Beta Galactosidase - Specific Activity >6 U/mg；Activity >3 U/ml, high purity

Item Number

B489898

• Specifications & Purity: Specific Activity >6 U/mg；Activity >3 U/ml
• Storage Temp: Store at 2-8°C
• Shipped In: Wet ice

Product Description

Product Description

β-D-galactoside galactohydrolase, Exo-(1-4)-beta-D-galactanase,Lactase

Beta Galactosidase from Streptococcus pneumoniae releases only β(1-4)- linked, non-reducing terminal galactose from complex carbohydrates and glycoproteins.

Beta Galactosidase from Streptococcus pneumoniae releases only β(1-4)- linked, non-reducing terminal galactose from complex carbohydrates and glycoproteins. β(1-4) galactose is by far the most common linkage found in N-linked oligosaccharides. For other galactosidase linkages, ß(1-3,4,6)-Galactosidase from Bovine testes is recommended. The enzyme is as active on tetraantennary oligosaccharides as on disaccharides containing β(1-4)-linked galactose. Fucose linked to the penultimate N-acetylglucosamine will block cleavage of the galactose. Up to 100 υg of asialofetuin can be completely β(1-4)-degalactosylated in less than 1 hour using 3 mU of enzyme.

Source recombinant Streptococcus pneumoniae

Specifictity Non-reducing terminal Beta-(1-4)-galactose. Number of antennae does not affect cleavage rate. Fucose linked to the penultimate N-acetylglucosamine will block cleavage of the galactose.

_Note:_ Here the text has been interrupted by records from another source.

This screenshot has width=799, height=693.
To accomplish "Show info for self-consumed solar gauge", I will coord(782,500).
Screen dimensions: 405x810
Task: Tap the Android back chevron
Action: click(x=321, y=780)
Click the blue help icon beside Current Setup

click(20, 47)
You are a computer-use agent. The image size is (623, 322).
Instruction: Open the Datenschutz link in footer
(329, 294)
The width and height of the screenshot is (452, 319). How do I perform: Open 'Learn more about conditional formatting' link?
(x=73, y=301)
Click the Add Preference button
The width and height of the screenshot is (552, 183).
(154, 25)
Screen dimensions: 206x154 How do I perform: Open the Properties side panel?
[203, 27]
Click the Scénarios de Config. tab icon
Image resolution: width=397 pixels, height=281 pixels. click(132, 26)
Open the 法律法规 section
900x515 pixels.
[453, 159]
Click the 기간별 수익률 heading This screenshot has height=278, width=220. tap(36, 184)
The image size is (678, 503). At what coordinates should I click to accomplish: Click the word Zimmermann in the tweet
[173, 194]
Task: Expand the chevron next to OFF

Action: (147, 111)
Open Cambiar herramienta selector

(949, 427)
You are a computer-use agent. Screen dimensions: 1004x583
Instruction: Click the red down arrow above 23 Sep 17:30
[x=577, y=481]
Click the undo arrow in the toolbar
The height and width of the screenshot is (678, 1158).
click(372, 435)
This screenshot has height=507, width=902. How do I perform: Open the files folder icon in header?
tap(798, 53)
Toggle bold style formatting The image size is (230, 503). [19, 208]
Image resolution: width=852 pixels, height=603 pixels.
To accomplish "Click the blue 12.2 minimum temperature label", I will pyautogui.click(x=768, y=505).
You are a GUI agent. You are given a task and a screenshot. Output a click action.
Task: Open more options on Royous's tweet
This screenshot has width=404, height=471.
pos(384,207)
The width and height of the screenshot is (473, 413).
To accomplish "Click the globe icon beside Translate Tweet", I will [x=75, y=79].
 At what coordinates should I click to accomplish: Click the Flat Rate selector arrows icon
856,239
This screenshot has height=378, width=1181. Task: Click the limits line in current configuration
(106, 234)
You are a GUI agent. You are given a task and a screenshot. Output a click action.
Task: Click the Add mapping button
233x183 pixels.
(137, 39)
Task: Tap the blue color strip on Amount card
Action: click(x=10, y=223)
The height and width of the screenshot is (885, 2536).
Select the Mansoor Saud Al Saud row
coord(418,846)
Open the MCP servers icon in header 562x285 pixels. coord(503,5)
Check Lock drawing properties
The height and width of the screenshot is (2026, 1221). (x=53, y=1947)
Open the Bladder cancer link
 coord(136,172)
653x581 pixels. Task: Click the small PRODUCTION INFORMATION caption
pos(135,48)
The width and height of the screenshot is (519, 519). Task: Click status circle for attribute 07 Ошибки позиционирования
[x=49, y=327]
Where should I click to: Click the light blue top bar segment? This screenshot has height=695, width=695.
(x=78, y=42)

Purity Each lot of Beta Galactosidase is tested for contaminating protease as follows; 10 μg of denatured BSA is incubated for 24 hours with 2 μL of enzyme. SDS-PAGE analysis of the treated BSA shows no evidence of degradation.

EC 3.2.1.23

Specific Activity >6 U/mg

Activity >3 U/ml

Molecular weight ~250,000 daltons

Specific Activity Assay One unit of Beta Galactosidase is defined as the amount of enzyme required to produce 1 µmole of p-nitrophenol (pNP) in 1 minute at 37˚C pH 5 from p-nitrophenyl-beta-D-galactopyranoside.

Contents

ß-(1-4) Galactosidase in 20 mM Tris-HCl, 25 mM NaCl (pH 7.5).

Included with 20 µL and 60 µL pack sizes:

5x Reaction Buffer 6.0 (250 mM sodium phosphate, pH 6.0).

Suggested Usage

1. Add up to 100 μg of asialoglycoprotein or 1 nmol of oligosaccharide to tube.

2. Add water to 14 μL

3. Add 4 μL 5X Reaction Buffer

4. Add 2 μL β(1-4) Galactosidase

5. Incubate at 37°C for 1 hour.

For glycoproteins, cleavage may be monitored by SDS-PAGE if the size differential between native and de-galactosylated protein is sufficient for detection.

Note: The optimum for cleavage of oligosaccharides is ~ pH 6.0.

Storage

Store enzyme at 4˚C.

The production host strain has been extensively tested and does not produce any detectable glycosidases.

Stability Stable at least 12 months when stored properly. Several days exposure to ambient temperatures will not reduce activity.